Bina pasta dilimi gibi olmuştu. Felaket büyüktü. Dokuz saat arayla yaşanan iki deprem, büyük yıkımdı. Yer sarsıntısı o derece idi ki sekiz katlı bir bina saniyede beton tozu haline gelmişti.
Felaket geniş bir sahayı kaplamıştı. On vilayet etkilenmiş ve yerle bir olmuştu. Şehirde nerede ise ayakta bina kalmamıştı.
Sivil kuruluşlar yollara düşmüş fakat asfalt yarılmış geçit vermez durumlar ortaya çıkmıştı. Yardım ekipleri yolları aşıp yardım için imkanlarını kullanamamıştı. Binlerce bina enkaz haline gelmişti. Şehirler gibi köyler de yerle bir olmuştu.
Köylere ulaşmak çok zordu. Çünkü kar geçit vermiyordu. Böylece köylüye yardım ulaşamıyordu. Felaketin boyutunu anlatmak ve nelerin olduğunu satırlara dökmek amacında değilim.
Felaketi televizyonlardan takip ediyorum. Gönlüm kurtarma ekipleriyle birlikte. Evde ayağımın üşümesi ve sıcak çorbanın aklıma gelmesine utandım. İnsanımız bu soğukta, betonun içinde canı pahasına direniyor. O kadar üzgünüm ki, iki gün burnum kanandı. Elden bir şey gelmiyor. Az demedik bir şeyler aldık gönderdik. Ama orada olup yardımı çok isterdim.
Depremzedelerin istekleri ve gözyaşları karşısında ağlamamak mümkün değildi. Çocukların kurtuluşuna sevindim. Yavrular betonların arasında nasıl durabildiler. Hayat üçgeni mi oluştu da ekmek ve su bulabildi.
Enkazın altından çok zorluklarla çıkarılan çocuk, saatler sonra açık havaya çıktığında sevincim tavan yaptı. Çocuk, kurtarıcılara; “YKS kitaplarım” dedi. YKS kitaplarım deyince, ayağa kalktım, ne kadar YKS kitabı basılmışsa sana göndereceğim. YKS kitaplarını göndereceğim, dedim.
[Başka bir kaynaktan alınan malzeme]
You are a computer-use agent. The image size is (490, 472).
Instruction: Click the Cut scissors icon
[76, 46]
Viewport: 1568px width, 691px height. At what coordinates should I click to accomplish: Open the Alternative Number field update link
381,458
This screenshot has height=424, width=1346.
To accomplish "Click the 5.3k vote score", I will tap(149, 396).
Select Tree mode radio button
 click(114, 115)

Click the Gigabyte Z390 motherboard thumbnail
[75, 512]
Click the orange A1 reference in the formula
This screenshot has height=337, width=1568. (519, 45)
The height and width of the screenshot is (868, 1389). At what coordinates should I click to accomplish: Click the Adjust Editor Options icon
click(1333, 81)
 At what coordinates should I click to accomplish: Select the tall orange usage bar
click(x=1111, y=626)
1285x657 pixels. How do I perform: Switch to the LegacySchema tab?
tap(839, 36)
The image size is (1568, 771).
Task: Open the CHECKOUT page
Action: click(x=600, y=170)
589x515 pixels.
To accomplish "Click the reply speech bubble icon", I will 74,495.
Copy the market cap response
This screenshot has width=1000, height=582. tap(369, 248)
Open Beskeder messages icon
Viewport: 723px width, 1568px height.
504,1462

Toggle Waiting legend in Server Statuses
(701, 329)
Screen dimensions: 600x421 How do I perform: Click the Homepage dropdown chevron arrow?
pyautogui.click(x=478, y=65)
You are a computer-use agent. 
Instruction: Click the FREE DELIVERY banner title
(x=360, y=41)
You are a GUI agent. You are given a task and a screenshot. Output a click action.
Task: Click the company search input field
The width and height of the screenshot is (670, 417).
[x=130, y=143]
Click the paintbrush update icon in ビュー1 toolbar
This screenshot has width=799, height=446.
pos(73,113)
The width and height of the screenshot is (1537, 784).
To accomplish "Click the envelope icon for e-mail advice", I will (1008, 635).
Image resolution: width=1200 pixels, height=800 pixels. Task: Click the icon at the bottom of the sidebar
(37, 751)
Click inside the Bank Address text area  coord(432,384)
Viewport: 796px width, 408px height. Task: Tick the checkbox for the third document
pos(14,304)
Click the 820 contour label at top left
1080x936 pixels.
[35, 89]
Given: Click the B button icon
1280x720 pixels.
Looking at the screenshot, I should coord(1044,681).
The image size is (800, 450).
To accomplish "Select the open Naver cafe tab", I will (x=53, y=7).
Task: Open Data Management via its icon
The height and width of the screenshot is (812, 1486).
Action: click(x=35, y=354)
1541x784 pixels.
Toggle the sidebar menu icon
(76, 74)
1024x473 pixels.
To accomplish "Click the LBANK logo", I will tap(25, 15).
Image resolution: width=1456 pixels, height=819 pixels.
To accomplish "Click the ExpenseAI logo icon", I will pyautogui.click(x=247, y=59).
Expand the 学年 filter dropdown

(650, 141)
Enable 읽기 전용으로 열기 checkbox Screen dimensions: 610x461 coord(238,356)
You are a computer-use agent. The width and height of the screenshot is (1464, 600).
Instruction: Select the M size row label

Çok çalış bilgi sahibi ol ve anla. Anlayasın ki yarın sınavda, başarılı olasın ve çok iyi bir yeri kazanasın. Çok çalış ve mezun ol. Bu Millet senden, hukuk, adalet ve ahlaklı bir mühendis olmanı bekler. Yaptığın bina yarın çökmesin. Çökmesin ve hiçbir kimse korku içerisinde yaşamasın. Hiçbir kimse rant peşinde koşmasın.
Çok öğren ve anla ki doğruluktan ayrılmayasın.